Beeswarm plots are the final type of plot we’ll
consider for comparing distributions. Again in order to create beeswarm
plots, we need to install an additional package: ggbeeswarm
.
Beeswarm plots display the distributions for each category by
plotting all of the individual data points with the
placement resembling the histogram and density curve shape.
# install.packages("ggbeeswarm")
library(ggbeeswarm)
nba_shooting %>%
ggplot(aes(x = season_factor, y = three_point_fg_rate)) +
geom_quasirandom(size = 0.5) +
labs(x = "Season",
y = "Three-point shot rate = TPA / FGA",
title = "Comparison of 3PT shot rate for each season with beeswarms")
Very often in a data analysis, instead of performing a calculation on the entire data set, you’ll want to first split the data into smaller subsets, apply the same calculation on every subset, and then combine the results from each subset. For example, in order to calculate the average three-point shot rate for each season, we need to split our dataset based on the season, compute the average three-point shot rate, and combine back into a single dataset.
We can easily implement this “split-apply-combine” paradigm using the
function group_by()
. Let’s now modify the
nba_shooting
data so that the years belonging to the same
season are grouped together.
When we print out nba_shooting
now, we notice an extra
line that tells us the grouping variable.

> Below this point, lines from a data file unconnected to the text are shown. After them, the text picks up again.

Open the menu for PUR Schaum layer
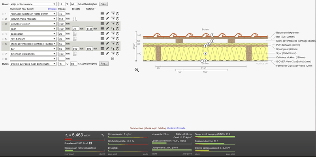Screen dimensions: 316x157 (102, 39)
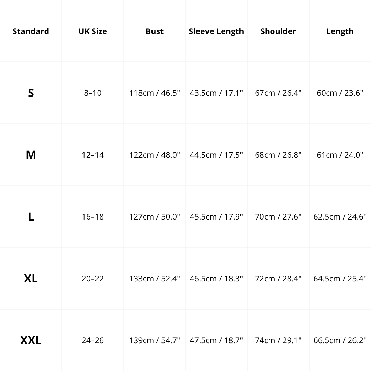This screenshot has width=371, height=371.
Task: Click the Standard column header
Action: pos(31,31)
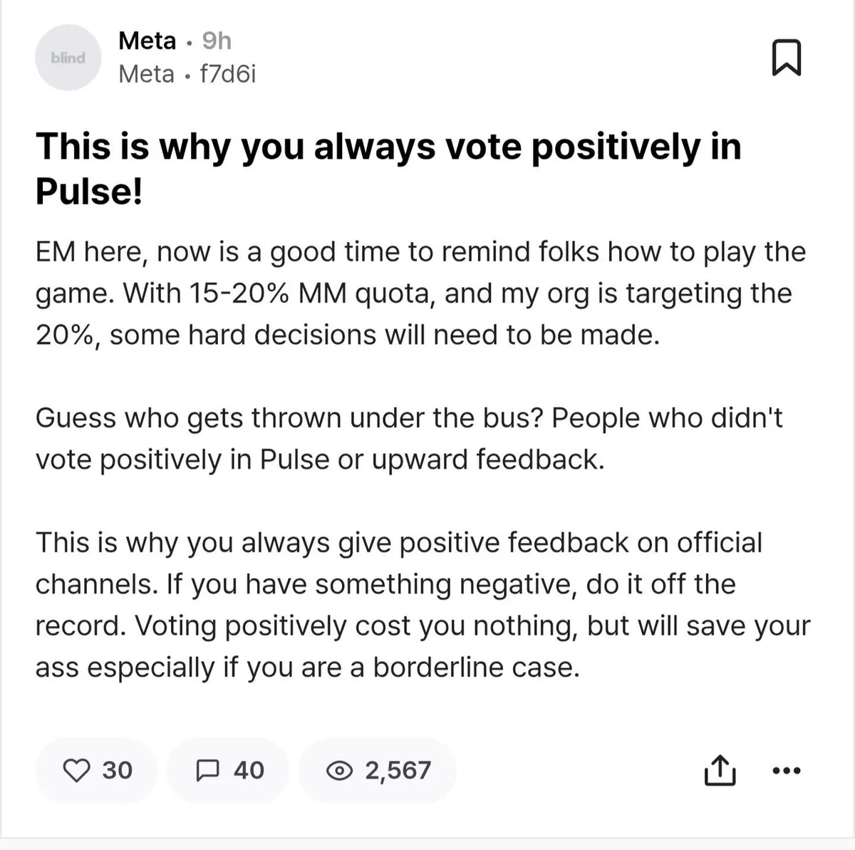
Task: Share the post using share icon
Action: pos(719,770)
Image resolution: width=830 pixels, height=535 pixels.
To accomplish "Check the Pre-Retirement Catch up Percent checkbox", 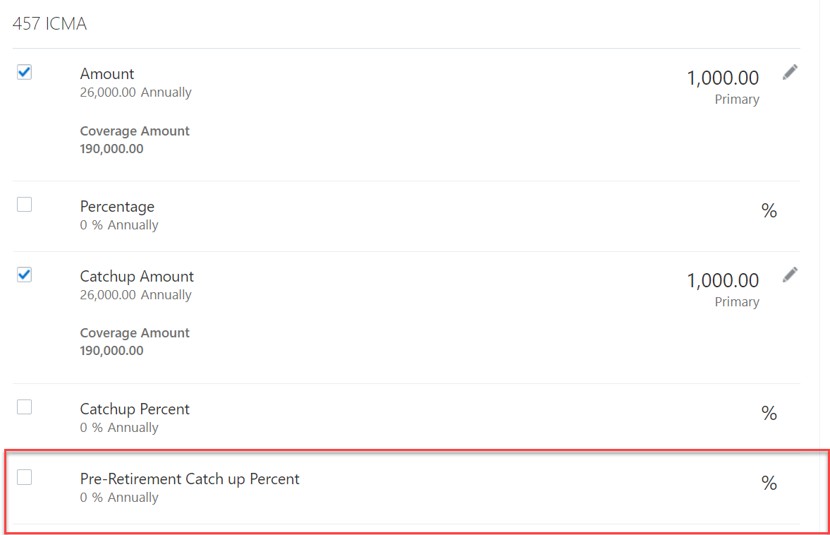I will 25,477.
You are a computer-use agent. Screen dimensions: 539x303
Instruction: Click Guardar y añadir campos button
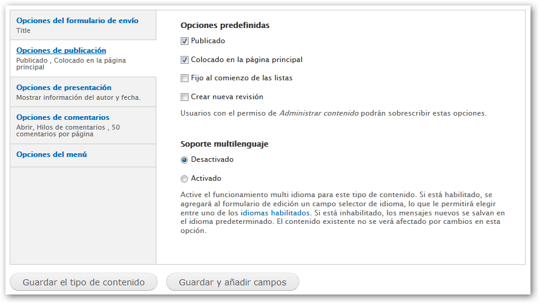[233, 282]
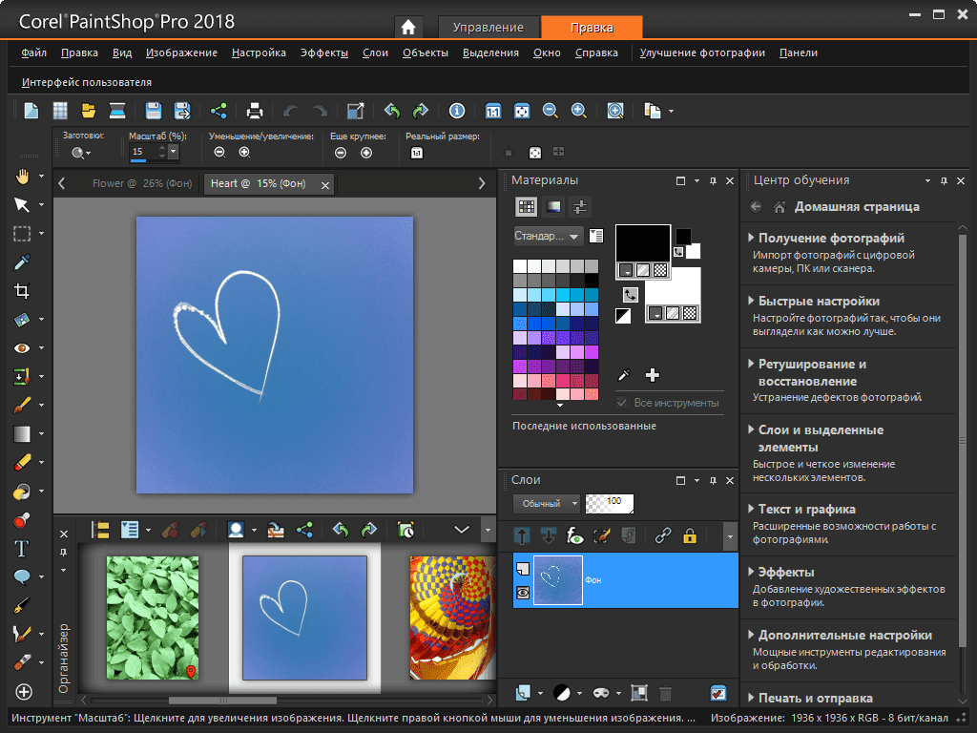This screenshot has width=977, height=733.
Task: Select the Red Eye tool
Action: tap(21, 348)
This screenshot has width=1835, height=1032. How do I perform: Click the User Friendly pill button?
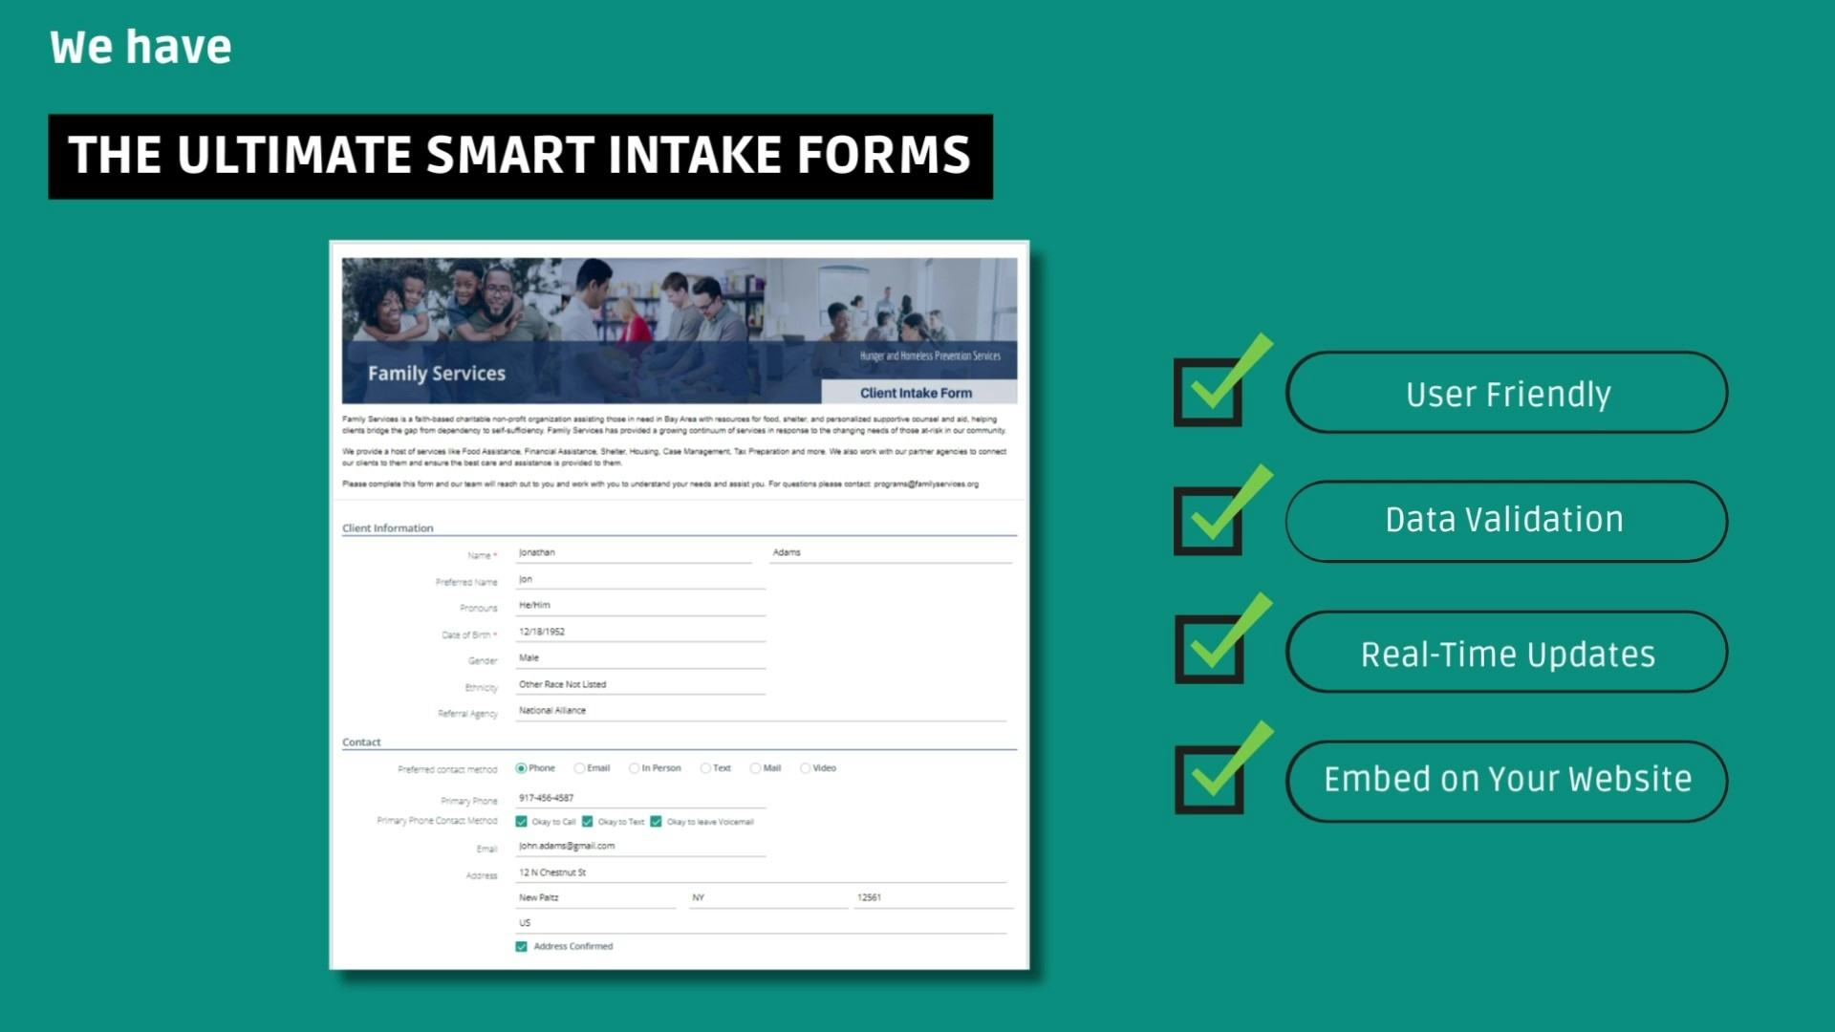[1506, 393]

Now when we pass this
tbl
on to subsequent calculations, these calculations will
be done on each group.
We can now summarize each season using another tidyverse
function called… summarize()
! This convenient function will
compute summary statistics that we specify with respect to the groups
from group_by()
. For instance, we can compute the average
three-point shot rate for each season in the following way:
## # A tibble: 18 × 2
## season_factor ave_tp_shot_rate
## <fct> <dbl>
## 1 1997 0.345
## 2 1998 0.288
## 3 2000 0.300
## 4 2001 0.295
## 5 2002 0.305
## 6 2003 0.295
## 7 2004 0.309
## 8 2005 0.310
## 9 2006 0.319
## 10 2007 0.341
## 11 2008 0.334
## 12 2009 0.339
## 13 2010 0.341
## 14 2011 0.361
## 15 2013 0.375
## 16 2014 0.373
## 17 2015 0.390
## 18 2016 0.373
The following functions are quite useful for summarizing several aspects of the distribution of the variables in our dataset:
mean()
, median()
sd()
, IQR()
min()
, max()
n()
, n_distinct()
Now we’ll make a dataset that provides us with both the mean and
standard deviation of three-point shot rate within each
year, storing it as nba_shooting_summary
:
nba_shooting_summary <- nba_shooting %>%
summarize(ave_tp_shot_rate = mean(three_point_fg_rate),
sd_tp_shot_rate = sd(three_point_fg_rate))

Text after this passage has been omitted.